Je crois d’abord au capital humain que constituent les salariés d’une entreprise.

Xavier Bertrand est ministre du Travail, de l’Emploi et de la Santé. Trois domaines essentiels pour chacun d’entre nous. Entreprise et Santé est diffusé auprès de 80 000 entreprises et a valorisé, en 2 ans, plus de 200 actions de santé au travail. Des actions réalisées au sein des entreprises, grâce aux compétences médicales, scientifiques et techniques de leurs Services de Santé au Travail. Echangeons avec le ministre de tutelle, à un moment ou une réforme concernant les Services de Santé au Travail est en débat au Parlement.
1/ Monsieur le ministre, merci de nous accueillir. Sur un plan général, quelle est la place de la santé au travail, au sein d’une entreprise ?
XB : Je suis convaincu qu’il n’existe pas d’entreprise rentable et compétitive à terme sans un investissement fort sur les questions d’organisation et de conditions de travail. Je crois d’abord au capital humain que constituent les salariés d’une entreprise.
2/ Vous êtes ancien agent général d’assurances. Ceci vous confère une expérience parti culière en matière de « gestion des risques ». Une question sur le fond : le risque zéro existe-t-il ? Et une question corollaire : vaut-il mieux prévenir ou indemniser ?
XB :Bien sûr, le risque zéro n’existe pas mais le premier fondement d’une démarche de prévention est d’éviter le risque ! La prévention n’est pas exclusive de la réparation, notamment lorsqu’elle s’est montrée insuffisante à éviter un préjudice. Cela dit, d’un point de vue tant économique que social, les entreprises ont tout intérêt à investir le champ de la prévention des risques professionnels, pour permettre aux salariés de travailler plus longtemps et en bonne santé. Les conditions de travail sont donc une des clés de l’emploi des seniors ou de la lutte contre la pénibilité.

**DONNÉES FOURNIES:**
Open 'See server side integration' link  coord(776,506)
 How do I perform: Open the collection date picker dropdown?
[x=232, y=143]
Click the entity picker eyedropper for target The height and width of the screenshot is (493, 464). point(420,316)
--
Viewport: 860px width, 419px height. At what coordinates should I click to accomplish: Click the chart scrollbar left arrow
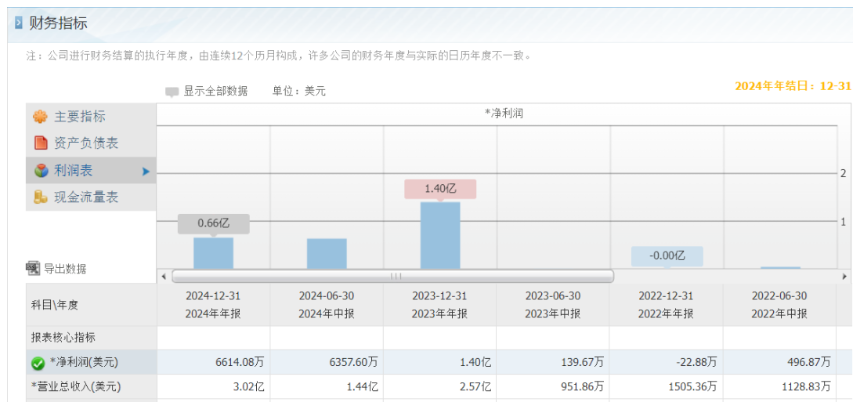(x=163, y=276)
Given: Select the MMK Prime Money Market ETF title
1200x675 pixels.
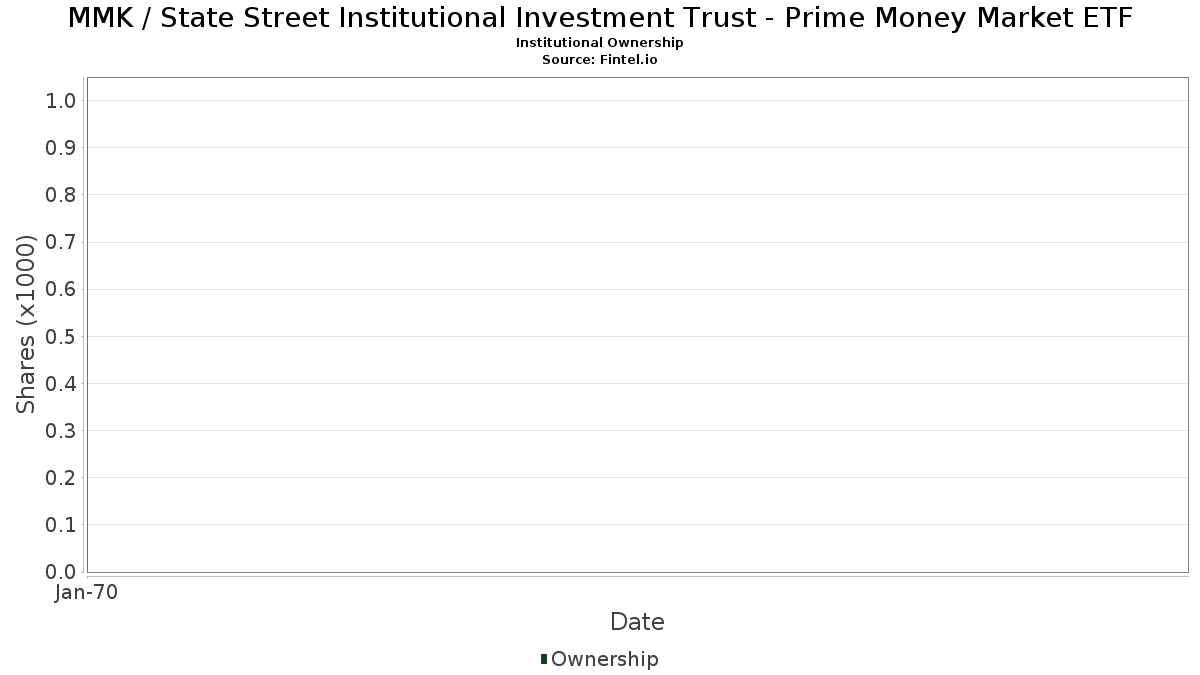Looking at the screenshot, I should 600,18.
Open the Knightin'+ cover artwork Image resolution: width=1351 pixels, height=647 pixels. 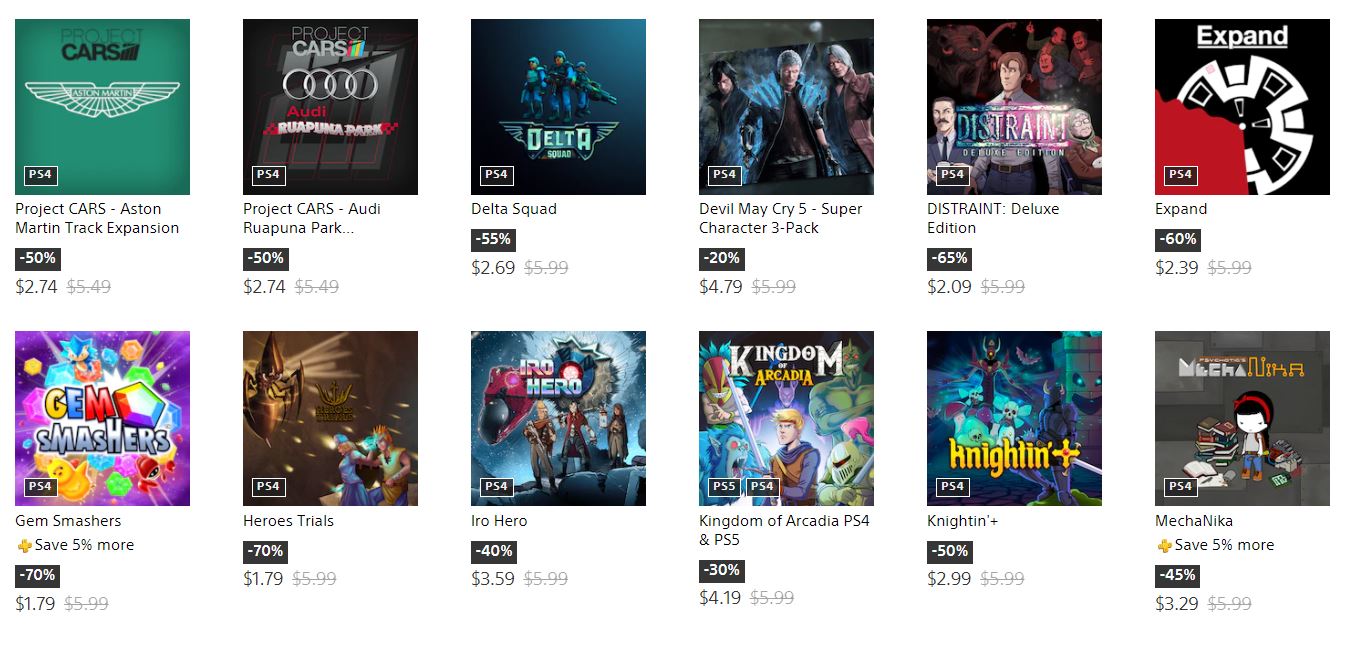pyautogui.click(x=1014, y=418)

**CONSIGNES:**
- A) Dans l'entretien avec Xavier Bertrand, indiquez à combien d'entreprises Entreprise et Santé est diffusé.
- B) Résumez l'entretien avec Xavier Bertrand en deux phrases.
- C) Poursuivez l'entretien avec Xavier Bertrand sur la santé au travail après sa réponse sur la prévention et l'indemnisation.
Les données fournies n'interviennent pas dans cet exercice.

**RÉPONSES:**
- A) À 80 000 entreprises.

- B) Xavier Bertrand, ministre du Travail, de l'Emploi et de la Santé, estime qu'aucune entreprise n'est rentable et compétitive à terme sans un investissement fort sur l'organisation et les conditions de travail, car il croit d'abord au capital humain des salariés. Tout en reconnaissant que le risque zéro n'existe pas, il juge que les entreprises ont tout intérêt à investir dans la prévention des risques professionnels, qui n'exclut pas la réparation, afin que les salariés travaillent plus longtemps et en bonne santé.

- C)
3/ Les risques professionnels et la santé au travail sont-ils des facteurs de compétitivité qui développent l’entreprise ou des charges supplémentaires qui la freinent dans son développement ? Et cela, sur des marchés de plus en plus concurrentiels…
XB : La question des conditions de travail est bien sûr un enjeu social. Mais c’est aussi un enjeu de compétitivité. Un poste de travail mal organisé c’est tout à la fois une atteinte à la santé du salarié et une perte de productivité. Nous aurons gagné cette bataille lorsque nous aurons réussi à faire passer à toutes les entreprises ce message.
4/ En matière de sécurité et santé au travail, au regard de la jurisprudence, l’employeur a une obligation de résultat vis à vis de ses salariés. Pour vous, les principes de responsabilité des employeurs sont ils sujets à évoluer ?
XB : Ce principe est le fondement même de toute la réglementation française en matière de santé et de sécurité au travail et c’est également un principe fondateur du droit communautaire. La démarche de prévention des risques doit donc être mise en place par l’employeur. Une jurisprudence importante s’est développée autour de cette notion pour faire de l’obligation de sécurité une obligation de résultat. Je suis néanmoins attentif aux solutions jurisprudentielles qui tendent à renforcer cette responsabilité, même en dehors de toute atteinte à la santé des salariés.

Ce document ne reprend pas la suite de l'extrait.